С конца 1922 г. резкое ухудшение здоровья Ленина позволило участникам «тройки» действовать открыто, и переписка Троцкого с Каменевым прекратилась.
Троцкий продолжал печатать в «Правде» статьи по вопросам литературы, но атаки на него становились публичными; их ярость была монотонно возрастающей функцией времени. В 1923 г. Демьян Бедный в «Правде» писал о литературных статьях Троцкого так:
Не утаить, как не таи
(Признаньем дружбы не нарушу?),
Мне Льва Давыдыча статьи,
Как кислота, разъели «душу».
Да одному ли только мне?
С отравой справлюсь я, быть может,
Но неокрепнувший вполне
Наш молодняк меня тревожит.
Наш, пролетарский молодняк
Сконфужен собственным обличьем.
Зло-символический Пильняк
Пред ним смердит гнилым величьем.
Наглее, юрче с каждым днем
Орда попутчиков беспутных.
Меж тем, охвачен уж огнем
Простор тревожный далей смутных.
Уже минуты сторожит
Взор пролетарской Немезиды,
И надо крикнуть: — срок изжит! —
Но голос сорванный дрожит
От незаслуженной обиды[174].
Через семь лет Д. Бедный мог уже не заботиться о вежливости. 14 марта 1930 г. «Правда» напечатала его поэму-фельетон «Плюнуть некогда»: «Про Троцкого нынче мне толковать, // Что дохлую крысу жевать…» и т. д.

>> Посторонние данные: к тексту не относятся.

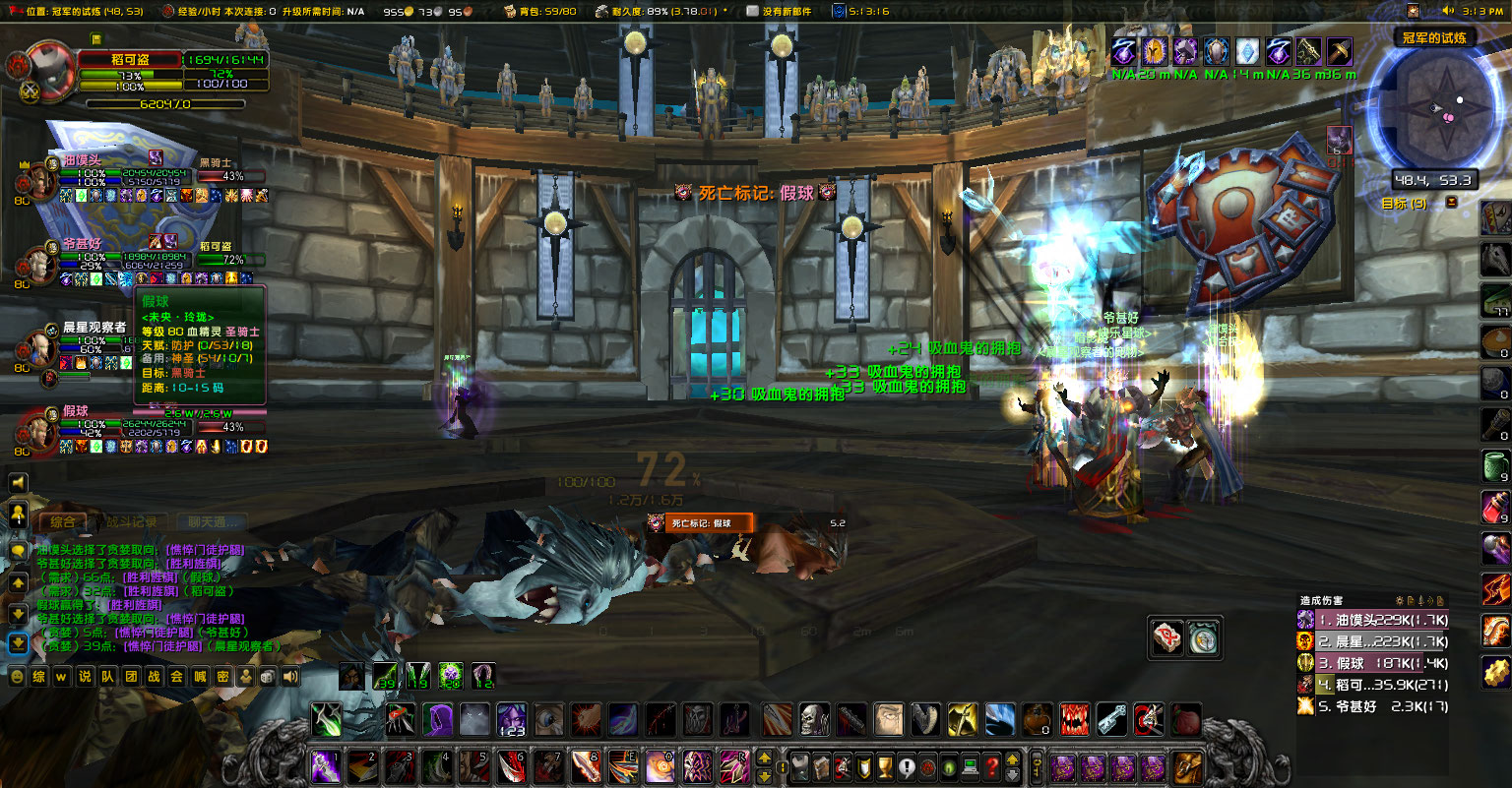Switch to the 聊天通 chat tab
Screen dimensions: 1512x788
(x=211, y=521)
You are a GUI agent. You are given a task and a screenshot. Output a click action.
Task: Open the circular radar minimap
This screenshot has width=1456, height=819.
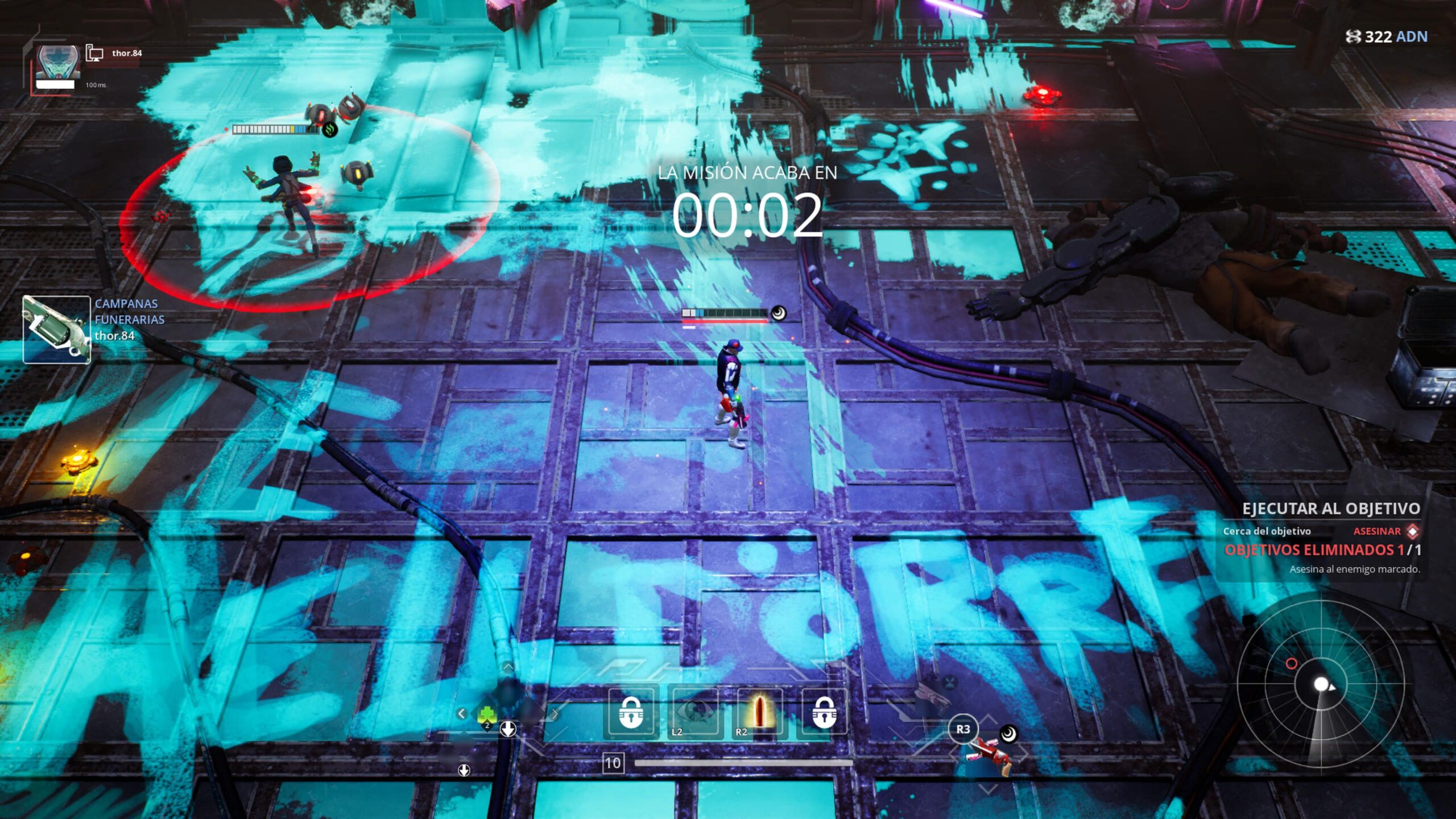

Дальше — больше.
А в январе 1937-го, когда было объявлено о приговорах по делу Радека — Пятакова — Сокольникова и других «троцкистско-зиновьевских извергов», писательница А. Караваева написала, что не может радоваться предстоящим казням, «пока матерый бешеный волк фашизма Иуда Троцкий еще жив»[175].
Но к тому времени генеральный секретарь созданного заботами товарища Сталина Союза советских писателей, уже визировал не проскрипционные, а расстрельные списки его членов…
Европейский революционер, политик с явно авантюрной жилкой, марксистский идеолог, умевший менять ориентиры, сообразуясь с обстоятельствами времени и места, публицист и достаточно циничный острослов, наконец, литературный критик Карл Бернгардович Радек свободно говорил и писал по-польски, по-немецки и по-русски. Он родился в 1885 г. во Львове, с юности участвовал в революционном движении, состоял в социал-демократических партиях Польши, России, Австро-Венгрии и Германии, был делегатом международных социалистических конференций, включая знаменитую Циммервальдскую, и к моменту приезда в Россию в апреле 1917 г. (вместе с Лениным в пресловутом пломбированном вагоне) имел репутацию эрудита, знатока европейских дел и вместе с тем человека как бы не вполне серьезного. После захвата власти большевиками Радеку определили служить на ниве международной политики — в НКИДе. В 1918 г. вместе с Бухариным, Иоффе и Раковским его нелегально направляют в Германию для подготовки там революции; в феврале 1919-го немецкая полиция арестовывает Радека, и до декабря его держат в берлинской тюрьме Моабит (об этом Радек подробно и живо рассказал в книжке «Немецкий ноябрь», выпущенной в Москве в 1927 г.). Вернувшись в Россию в несомненном политическом ореоле[176], он становится членом и секретарем Исполкома Коминтерна и авторитетным экспертом Политбюро ЦК РКП(б) в области международной политики. В 1919–1924 гг. Радек — член ЦК РКП(б). В 1923 г. его вновь командируют в Германию по случаю возникновения очередной — и снова кончившейся поражением — революционной волны.
В политических дискуссиях 1923–1924 гг. Радек — сторонник Л. Д. Троцкого (особенно в критике Сталина за провал германской революции). Политически эта позиция оказалась проигрышной, и Радек лишился постов в ЦК и в Коминтерне. С 1925 г. он — ректор Университета народов Востока имени Сунь Ятсена и в эти годы много занимается литературной работой. Два тома «Портретов и памфлетов» Радека, впервые изданные в Москве в 1927 г.[177], пользовались в левых интеллектуальных кругах шумным политическим и литературным успехом[178]. «Сохранив в разговоре сильный иностранный акцент, Радек научился писать по-русски с редким совершенством», — воспроизводит мнение этих кругов А. Орлов[179].